● **DOCUMENT EXTRACT**:
________________

Jean de La Bruyère 1645-1696
Les Caractères (1688). De l'Homme


Survival analysis refers to analysis of data where we have recorded the time period from a defined time of origin up to a certain event for a number of individuals. That event is often termed a 'failure', and the length of time the failure time. This type of analysis is used most heavily in medical and veterinary research where the time origin is the start of a clinical trial and the event is the death of the patient. However the event need not be death - it could for example be the development of a specific side effect of treatment. Survival analysis is now being used increasingly in ecological research both for pesticide testing (where it is more powerful than probit analysis) and for life history studies.

You can see below a couple of examples of the type of data that survival analysis is carried out on. The first uses data from Dohoo & Martin (1984) on the survival of dairy cattle from first calving (the time origin) to the removal of the cow from the herd for any reason (culling, sale, disease etc). The second is loosely based on the results of a randomized clinical trial comparing two drugs for treatment of sleeping sickness carried out by Burri et al. (2000). The time origin is the start of treatment and the event is the occurrence of a dangerous side effect - encephalitis - following treatment with the drug melarsoprol.

{Fig. 1}

Medical researchers (and of course by the life insurance industry) have long used survival analysis because of the long life span of humans. Other applied biologists such as veterinarians and ecologists have tended to just use the percentage mortality over a fixed time period.

What is wrong with just using the percentage mortality?

The problem is that we all die sometime. If we give treatment to very elderly patients and assess 30 years on, all will probably be dead for both treatments. But it makes a big difference if a patient survives for ten years rather than one year. Hence it makes more sense to compare survival - the time to death. So why not just use the same methods we use for comparing (for example) mean weights to compare times to survival? One problem as we shall see below is the distributions of those times.


Why do we need special methods of analysis?

There are in fact two major problems in using the methods of analysis we have considered so far on survival times:

  1. Failure times are not normally distributed
  2. As you can see below, failure times tend not to be normally distributed. Typically they may be uniform (as in the first example) or have a long tail to the right (as in one of the treatments in the second example).

________________

(Collected data)
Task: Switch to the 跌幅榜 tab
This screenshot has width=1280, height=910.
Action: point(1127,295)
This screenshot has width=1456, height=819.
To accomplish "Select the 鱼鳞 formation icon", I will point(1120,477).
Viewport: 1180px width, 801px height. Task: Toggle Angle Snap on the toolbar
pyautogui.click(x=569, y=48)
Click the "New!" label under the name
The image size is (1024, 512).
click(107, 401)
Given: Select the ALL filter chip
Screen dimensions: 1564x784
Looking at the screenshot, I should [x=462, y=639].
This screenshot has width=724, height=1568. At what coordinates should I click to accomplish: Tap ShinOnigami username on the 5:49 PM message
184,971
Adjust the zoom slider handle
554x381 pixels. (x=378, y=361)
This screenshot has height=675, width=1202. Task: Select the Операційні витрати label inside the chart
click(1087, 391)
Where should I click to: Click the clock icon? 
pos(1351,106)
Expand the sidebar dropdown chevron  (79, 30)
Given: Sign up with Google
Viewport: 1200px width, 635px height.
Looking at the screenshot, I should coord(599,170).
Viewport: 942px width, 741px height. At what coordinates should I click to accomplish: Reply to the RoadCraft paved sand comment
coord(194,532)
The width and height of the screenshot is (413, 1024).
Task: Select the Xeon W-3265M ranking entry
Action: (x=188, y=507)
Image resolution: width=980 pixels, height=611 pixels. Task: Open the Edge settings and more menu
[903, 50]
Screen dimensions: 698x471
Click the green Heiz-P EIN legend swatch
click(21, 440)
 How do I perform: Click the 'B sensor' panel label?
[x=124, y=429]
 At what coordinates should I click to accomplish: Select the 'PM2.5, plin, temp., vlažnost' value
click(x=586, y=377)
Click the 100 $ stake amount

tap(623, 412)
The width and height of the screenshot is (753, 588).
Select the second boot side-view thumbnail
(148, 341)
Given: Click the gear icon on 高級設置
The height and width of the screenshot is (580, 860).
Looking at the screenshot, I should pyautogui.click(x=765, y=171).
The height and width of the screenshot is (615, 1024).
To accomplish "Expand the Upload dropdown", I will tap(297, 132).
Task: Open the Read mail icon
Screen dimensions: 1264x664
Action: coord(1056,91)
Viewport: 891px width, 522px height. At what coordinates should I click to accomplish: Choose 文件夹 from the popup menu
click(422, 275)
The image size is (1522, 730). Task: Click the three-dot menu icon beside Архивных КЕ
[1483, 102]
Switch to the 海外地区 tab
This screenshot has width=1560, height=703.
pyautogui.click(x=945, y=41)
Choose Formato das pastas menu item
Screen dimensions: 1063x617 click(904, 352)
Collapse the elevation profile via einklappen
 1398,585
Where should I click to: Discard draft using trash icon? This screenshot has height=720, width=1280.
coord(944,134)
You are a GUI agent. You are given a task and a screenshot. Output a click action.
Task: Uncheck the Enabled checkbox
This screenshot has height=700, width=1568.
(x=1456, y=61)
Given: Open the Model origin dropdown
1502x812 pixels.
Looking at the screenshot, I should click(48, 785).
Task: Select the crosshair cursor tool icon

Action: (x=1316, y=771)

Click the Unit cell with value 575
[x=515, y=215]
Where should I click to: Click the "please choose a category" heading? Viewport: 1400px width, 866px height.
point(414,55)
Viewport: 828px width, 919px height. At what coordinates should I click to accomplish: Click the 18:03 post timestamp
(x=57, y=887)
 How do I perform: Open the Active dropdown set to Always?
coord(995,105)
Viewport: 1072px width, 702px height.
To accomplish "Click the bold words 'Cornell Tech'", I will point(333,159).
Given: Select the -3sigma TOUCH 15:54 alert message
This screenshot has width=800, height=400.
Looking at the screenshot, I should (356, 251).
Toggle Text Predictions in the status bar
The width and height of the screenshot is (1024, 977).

________________

● **ABOUT THIS TASK**: Continue the text on survival analysis from its final sentence.

● **OUTPUT**:
{Fig. 2}

    This makes it difficult to compare treatments, such as the two drug schedules shown above, using standard parametric statistical tests. Moreover, there is usually no simple transformation that can make failure times normally distributed.

    We have two options when dealing with these sort of data

    1. We can use non-parametric tests
    2. We can use parametric tests, but assume samples are not from a normal distribution but instead from an exponential or other long-tailed distribution.

  1. Censored data points
  2. We introduced the term censored in Unit 1 to describe individuals that either survived beyond the end point of the study or withdrew from the study for a reason unrelated to treatment

    Most commonly both survivors and withdrawals are referred to as censored data points. For example all observations after day 500 for the cattle example and after day 26 for the drug treatment example are censored.

    Why are censored points such a problem? - it is NOT just a missing data point. If we consider two cohorts, one treated one control. If all individuals in each group have died over the period of the study - no problem. But otherwise we must take account of those that survived either up to their withdrawal (assumed to be for reason unrelated to treatment) or up to the end of the study. What do we do with these data points - omitting them will clearly bias downwards the survival time for that treatment. But we cannot include them because we do not know for how long they would have survived.